You expect your loved one’s nursing home to provide them with the care they need to live a high-quality life. This includes being fed a proper diet and having access to fluids. When a resident suffers injuries because their basic needs are not met, an Illinois nursing home malnutrition and dehydration lawyer from Thomas Law Offices can help.
At our Illinois law firm, we fight to uphold the rights of nursing home residents, and we encourage families to speak out and hold facilities accountable for negligence. If your loved one has been harmed in their long-term care facility, you may be able to take legal action. In order to understand if your loved one has suffered from malnutrition or dehydration because of neglect, let’s take a look at what they mean, how they happen, and the consequences of not taking in enough food or water.
Nursing Home Residents and the Risk of Malnutrition
Everyone’s dietary needs are different—especially in a long-term care facility. For example, some conditions, like diabetes, require certain restrictions or additions to keep a person as healthy as possible. When a nursing home resident is given a poor diet, they’re likely to suffer and experience a significant decline in health.
Malnutrition is the lack of proper nourishment that results from not having enough to eat, not having the right food, or not be able to eat the food supplied. In nursing homes, malnutrition is one of the leading forms of neglect. Unfortunately, it’s not always easily detectable because it can take time for signs to become apparent.
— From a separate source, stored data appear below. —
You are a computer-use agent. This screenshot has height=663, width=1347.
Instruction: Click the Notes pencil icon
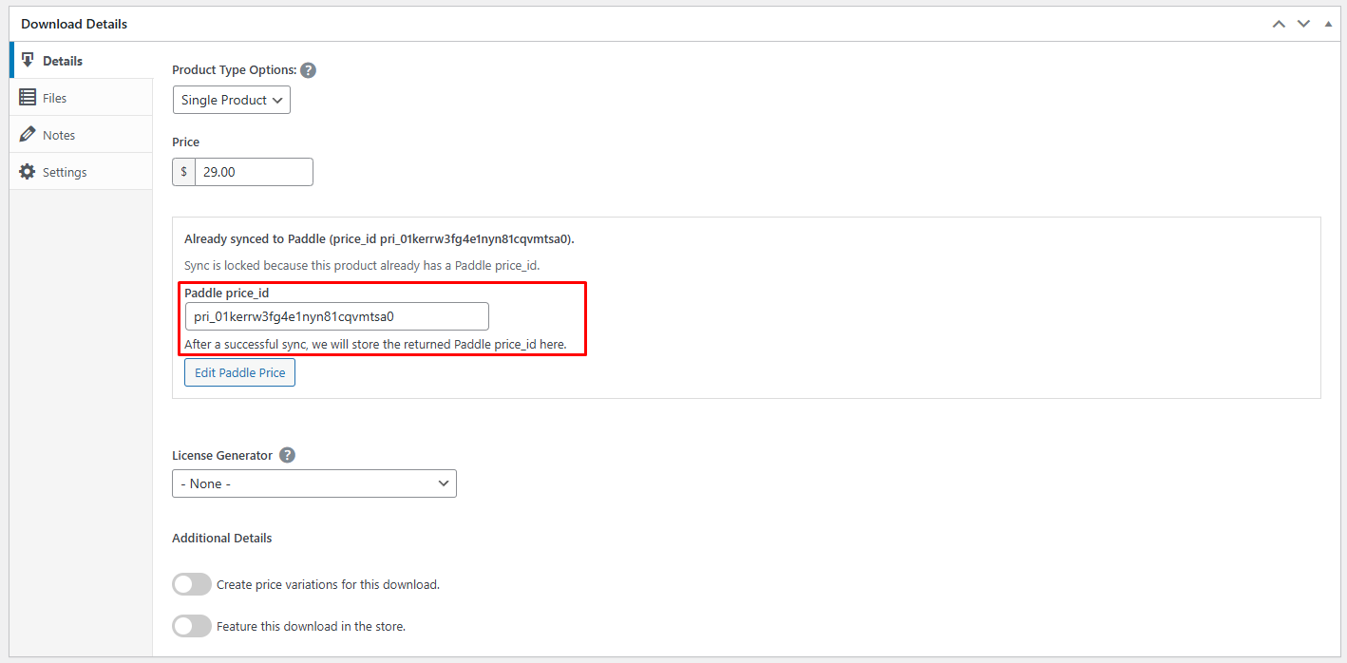tap(28, 135)
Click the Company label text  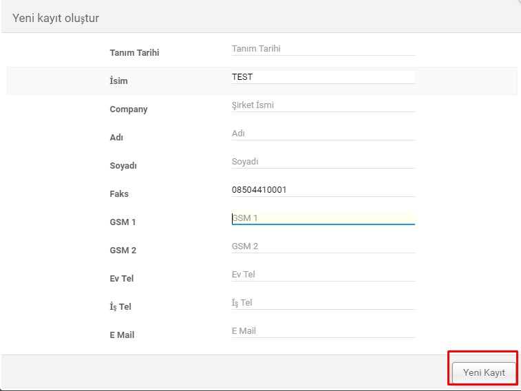(129, 109)
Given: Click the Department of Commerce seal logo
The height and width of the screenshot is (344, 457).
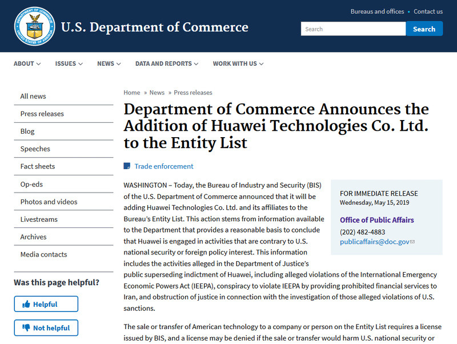Looking at the screenshot, I should pos(34,26).
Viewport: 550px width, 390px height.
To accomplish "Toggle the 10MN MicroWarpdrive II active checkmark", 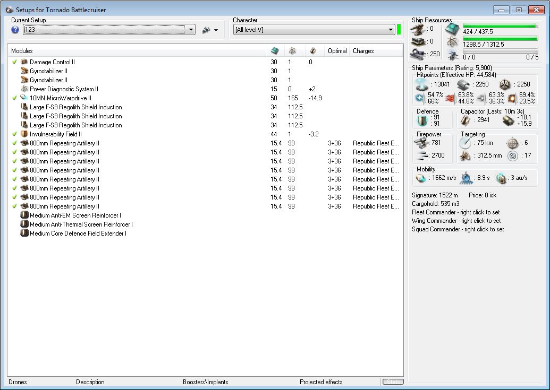I will (x=14, y=98).
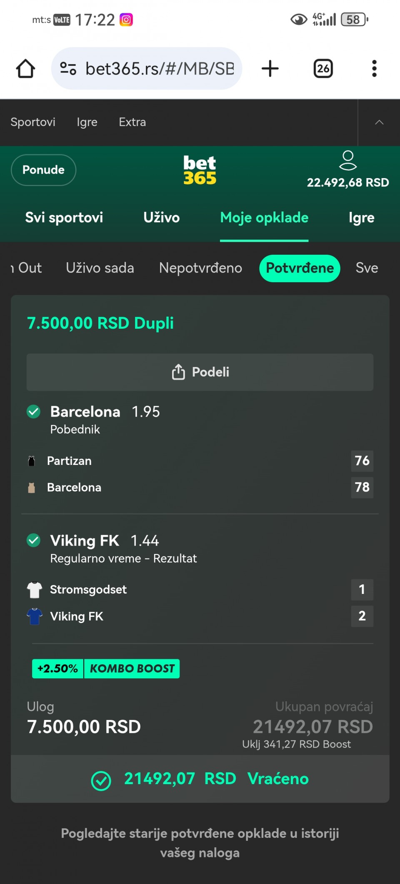Select the Nepotvrđeno bets filter
Image resolution: width=400 pixels, height=884 pixels.
click(x=200, y=268)
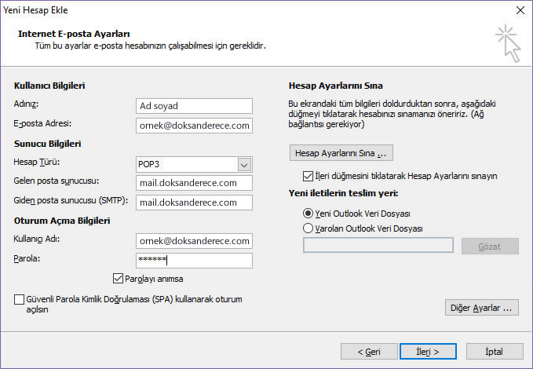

If too much time passes without anyone realizing what has been happening, the consequences can be fatal.
There are, however, some signs and symptoms of malnutrition that you can be on the lookout for, including:
- Weight loss
- Fatigue or weakness
- Dizziness and confusion
- Tooth decay or swollen, bleeding gums
- Dry, yellowing skin
- Bloated midsection
- Muscle loss and fragile bones
- Worsening vision or red, glassy eyes
- Mental decline and memory loss
Even if you notice signs of malnutrition, it can be challenging to prove that negligence is happening. However, nursing home staff can be found neglectful if they fail to provide food and ensure it’s consumed regularly, ensure the food being supplied is full of vitamins, minerals, and proteins, provide adequate supervision and staff during mealtimes, educate staff on nutrition and feeding methods, monitor residents’ dietary restrictions, and measure and record food consumption.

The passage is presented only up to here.